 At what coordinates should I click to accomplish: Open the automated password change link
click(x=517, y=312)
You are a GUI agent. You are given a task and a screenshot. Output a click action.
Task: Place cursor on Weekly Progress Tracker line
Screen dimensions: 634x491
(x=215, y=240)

==

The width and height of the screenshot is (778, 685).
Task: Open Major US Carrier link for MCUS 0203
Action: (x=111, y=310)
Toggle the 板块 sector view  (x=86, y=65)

INSTRUCTIONS TO FOLLOW: One stretch of the lines above is wanted, from the line that contains "At what coordinates" through the line that contains "Task: Place cursor". Output it exactly.

WRITTEN RESPONSE:
 At what coordinates should I click to accomplish: Open the automated password change link
click(x=517, y=312)
You are a GUI agent. You are given a task and a screenshot. Output a click action.
Task: Place cursor on Weekly Progress Tracker line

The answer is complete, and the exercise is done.